A very important dimension in visualizations today is color. Selecting the right colors for spatial representations — such as heat maps and choropleths — is therefore essential for greater inference. How then, can a designer evaluate which colors might evoke higher perceptual accuracy? Given the large spectrum of colors to choose from, colormaps can come to the rescue. But how can a designer go about selecting the right colormap?

Reda et al. investigate and suggest in an award-winning study that linguistic associations of colors — of all parameters — are effective and have high interpretability. In fact, color nameability may even outweigh existing perceptual systems!

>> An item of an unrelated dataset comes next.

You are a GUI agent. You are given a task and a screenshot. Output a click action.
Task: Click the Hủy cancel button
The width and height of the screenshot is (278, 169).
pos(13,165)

The authors study two linguistic metrics of colormaps — name variation and name salience. Variation is a “measure of the number of nameable colors”, while salience is the “degree to which those colors have unique names”. A second goal is to test these findings across a variety of representations — choropleths and two-dimensional geographical maps, for instance — and evaluate their performance.

The authors mathematically formalize the concepts of salience, variation and perceptual discriminability — all three of which are functions of a continuous colormap C. They select 6 colormaps, or rather, three pairs: <teal-beige and purple-pink>, <blue-brown and grey-red>, and <turbo and jet>. Each pair consists of a low salient and highly salient colormap, as can be seen below.

Perceptual discriminability vs. color name salience for a 235-colormap corpus.

The colormaps are evaluated in two experiments conducted with participants from Amazon Mechanical Turk. The participants are given a graphical inference task in which they are shown representations from different models, and have to pick the odd one out. In the first experiment, the representations are choropleths and smooth maps; in the second, they are heat maps and scalar fields. Both experiments result in jet to be the most accurate colormap, and better performing than turbo, an equivalent rainbow scale. The explanation for jet’s effectiveness lies in its “variety and salience of its color names (prototypical blue, green, yellow, orange, and red)”. The paper thus establishes that color nameability affects people’s interpreting ability when deriving insights from spatial visualizations.

Example inference tasks in the two experiments.

But how can color names be of any relevance, when color is simply representing some attribute of quantitative information? Especially when there is certainly no correlation between color names and data?

In an attempt to answer this burning question, the authors speculate that we are better at graphical inference when the representations afford “visual grouping (or ‘chunking’)”. They also suggest that nameability improves perceptual discriminability, and therefore, salient names are effective in communication, and also in one’s own abilities in problem solving.

While the paper excels with its contributions in color interpretability and visual representation, it has its shortcoming in not establishing the performance of color nameability beyond graphical representations. Additionally, given the importance of accessibility in our systems today, the paper could have also gone deeper in exploring this study for the visually impaired.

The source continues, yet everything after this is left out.